Zingaretti, Variati e D’Erasmo

All’iniziativa erano presenti il presidente della Regione Lazio Nicola Zingaretti, il Presidente dell’Upi Achille Variati, i presidenti delle Province di Ascoli Paolo D’Erasmo e di Rieti Giuseppe Rinaldi, i sindaci di Amatrice, Accumoli e, naturalmente, il sindaco di Arquata Aleandro Petrucci.

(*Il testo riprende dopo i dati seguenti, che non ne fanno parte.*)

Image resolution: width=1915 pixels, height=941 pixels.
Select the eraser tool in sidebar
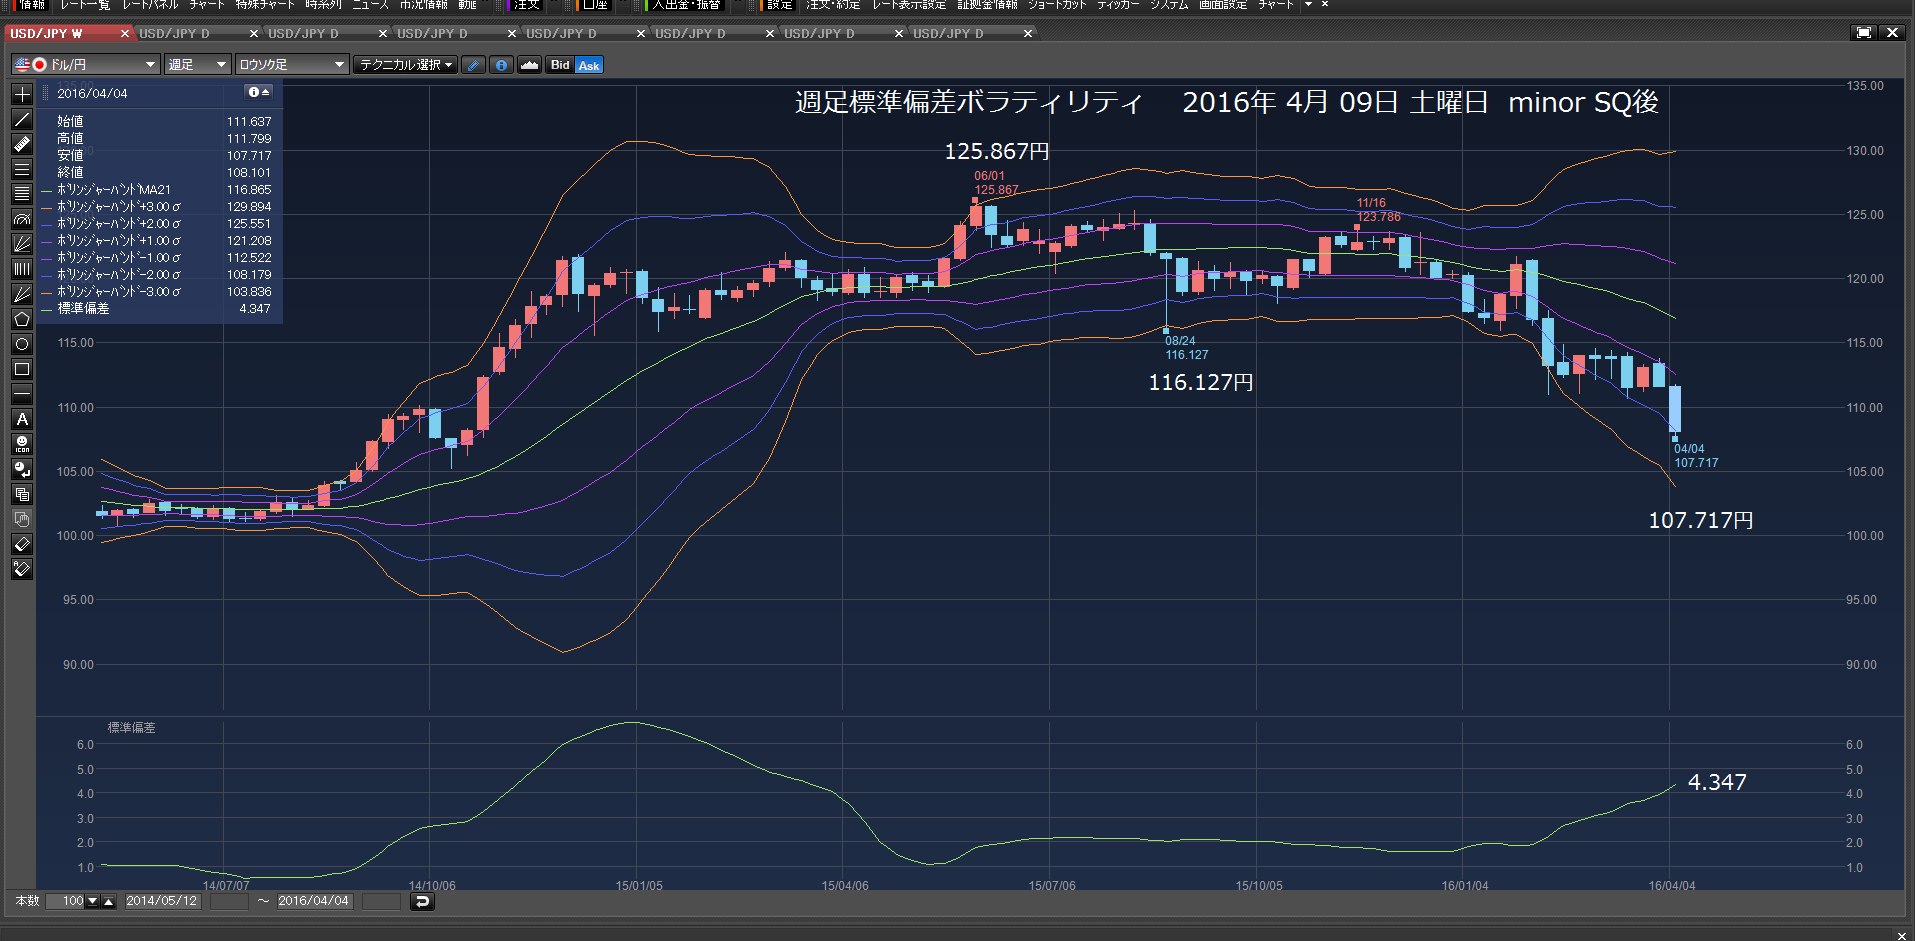coord(22,544)
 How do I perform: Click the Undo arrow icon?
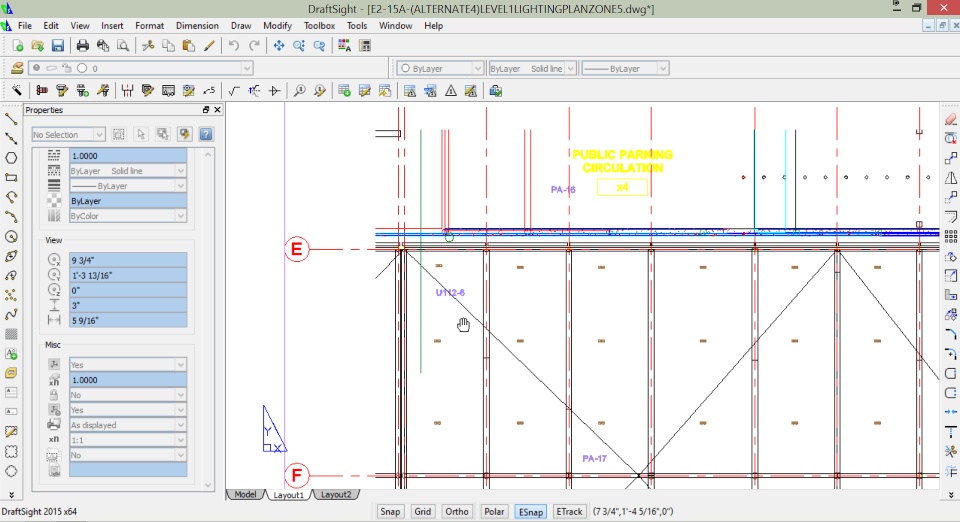coord(233,45)
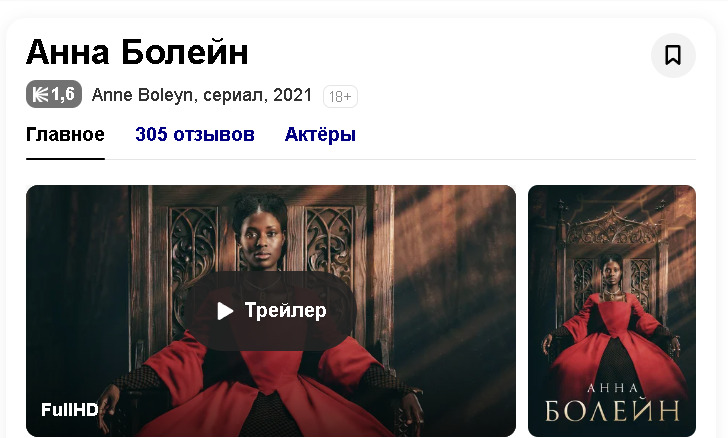This screenshot has height=438, width=728.
Task: Click the 1,6 rating score
Action: (63, 94)

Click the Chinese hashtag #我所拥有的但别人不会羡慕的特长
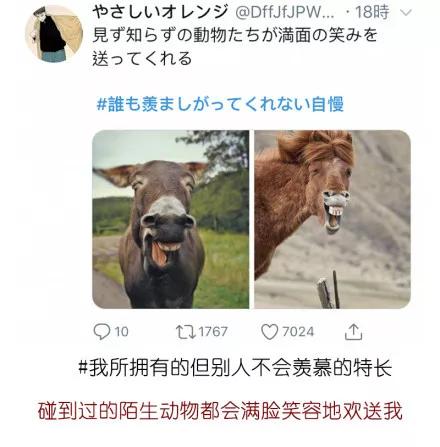coord(235,368)
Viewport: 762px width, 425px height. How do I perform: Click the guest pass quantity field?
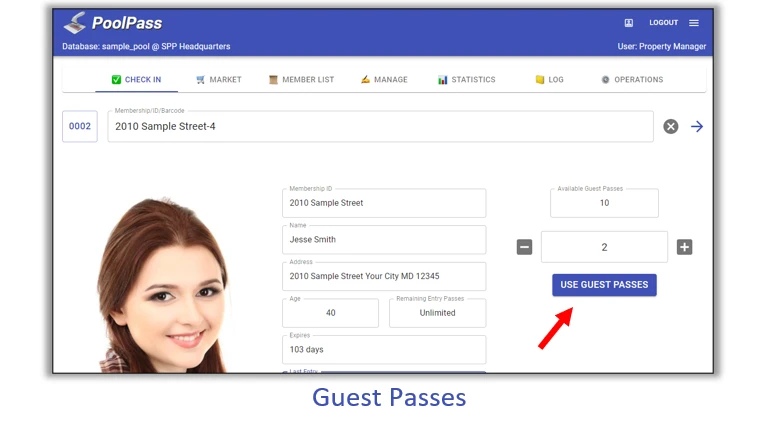[604, 247]
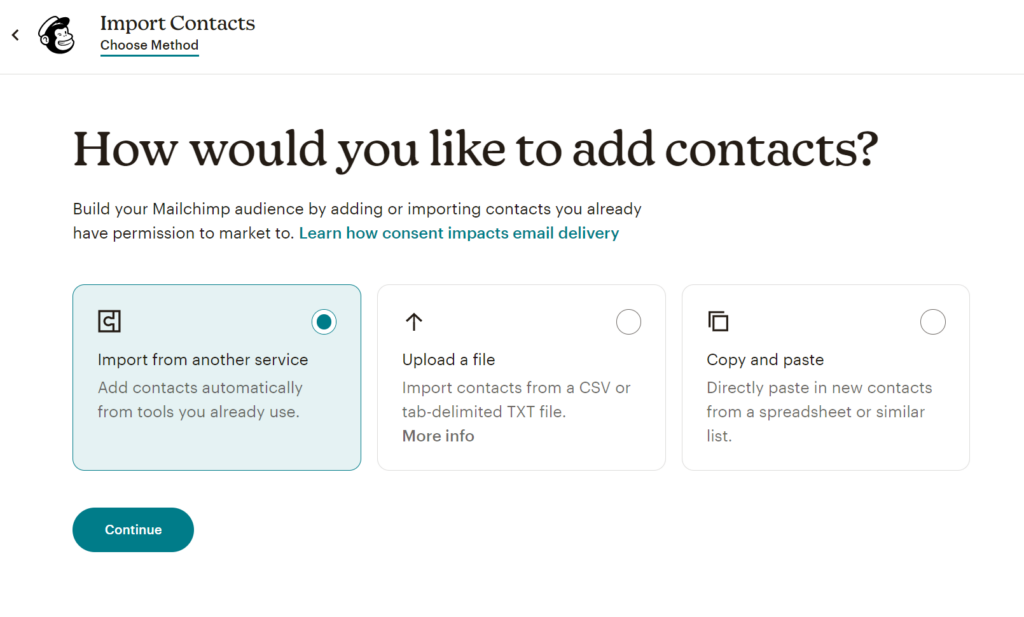The image size is (1024, 617).
Task: Click the page title How would you like to add contacts
Action: coord(474,148)
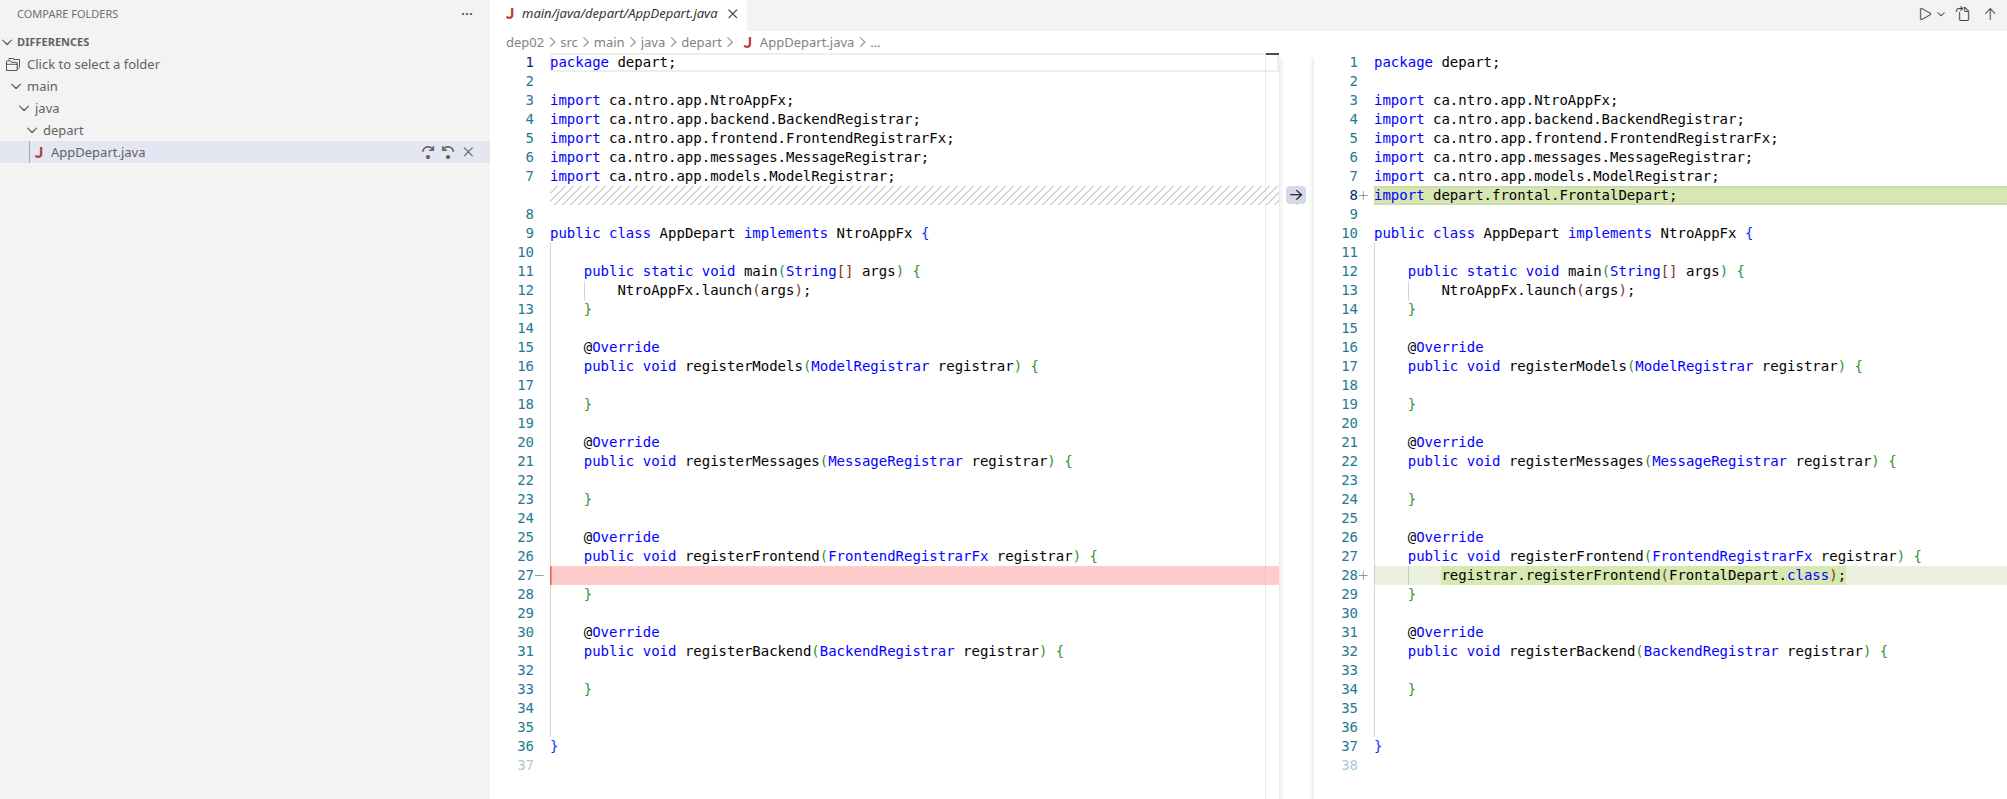
Task: Click the Run Java play icon
Action: click(1924, 14)
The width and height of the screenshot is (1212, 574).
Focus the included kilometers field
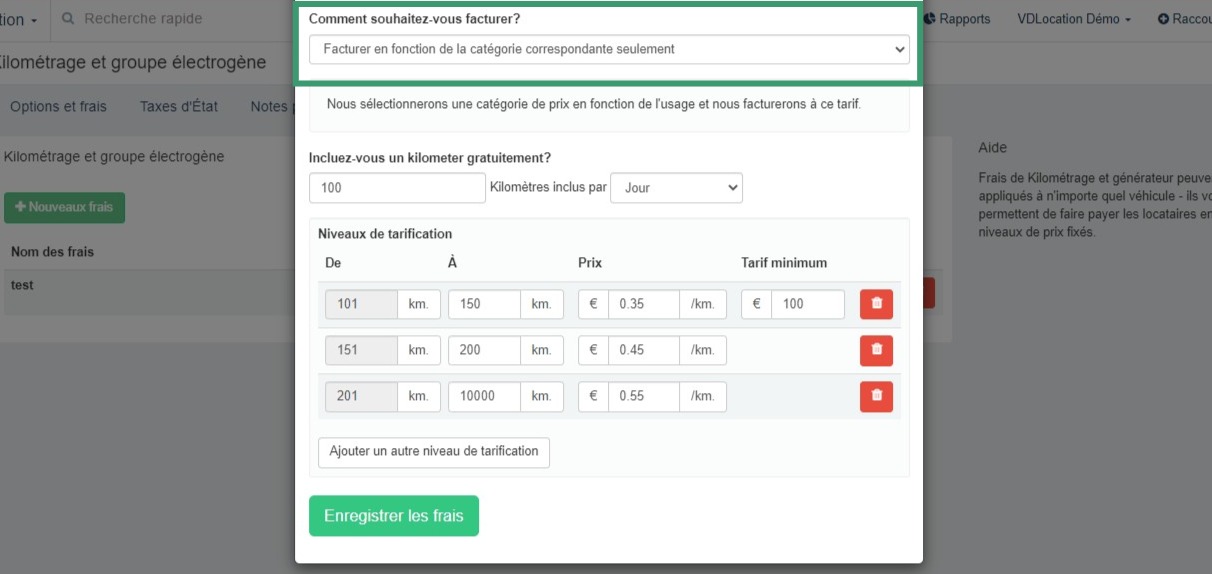pyautogui.click(x=397, y=188)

Alla semplice ma significativa cerimonia hanno anche partecipato numerosi studenti e rappresentanti delle istituzioni e aziende donatrici e della Fondazione Intercultura.
Per la Provincia di Ascoli sono risultati vincitori Mariangela Di Vittori, Leonardo Filotei e Lorenzo Onesi, a cui sono state assegnate le borse di studio per Barnard Castle nel Regno Unito mentre Leonardo Di Vittori ha ottenuto la borsa di studio per Sligo in Irlanda.
«All’indomani della tragedia -ha dichiarato Variati – ci siamo chiesti quale potesse essere, da istituzioni e da amministratori al servizio dei cittadini, il nostro contributo alla ricostruzione e abbiamo scelto questa iniziativa perché riteniamo sia un invito a guardare avanti e credere nel futuro».
«Faccio i migliori complimenti ai ragazzi che hanno partecipato ed esprimo il mio apprezzamento per questo importante e concreto gesto di solidarietà condiviso da tutte le Province. -ha evidenziato D’Erasmo- Si intende dare un messaggio concreto di incoraggiamento e di rinascita per quei territori che hanno vissuto un dramma enorme e che con straordinario coraggio e impegno civico stanno ricostruendo le proprie comunità. In questa prospettiva, è essenziale la partecipazione del mondo della scuola che rappresenta il cuore di ogni collettività».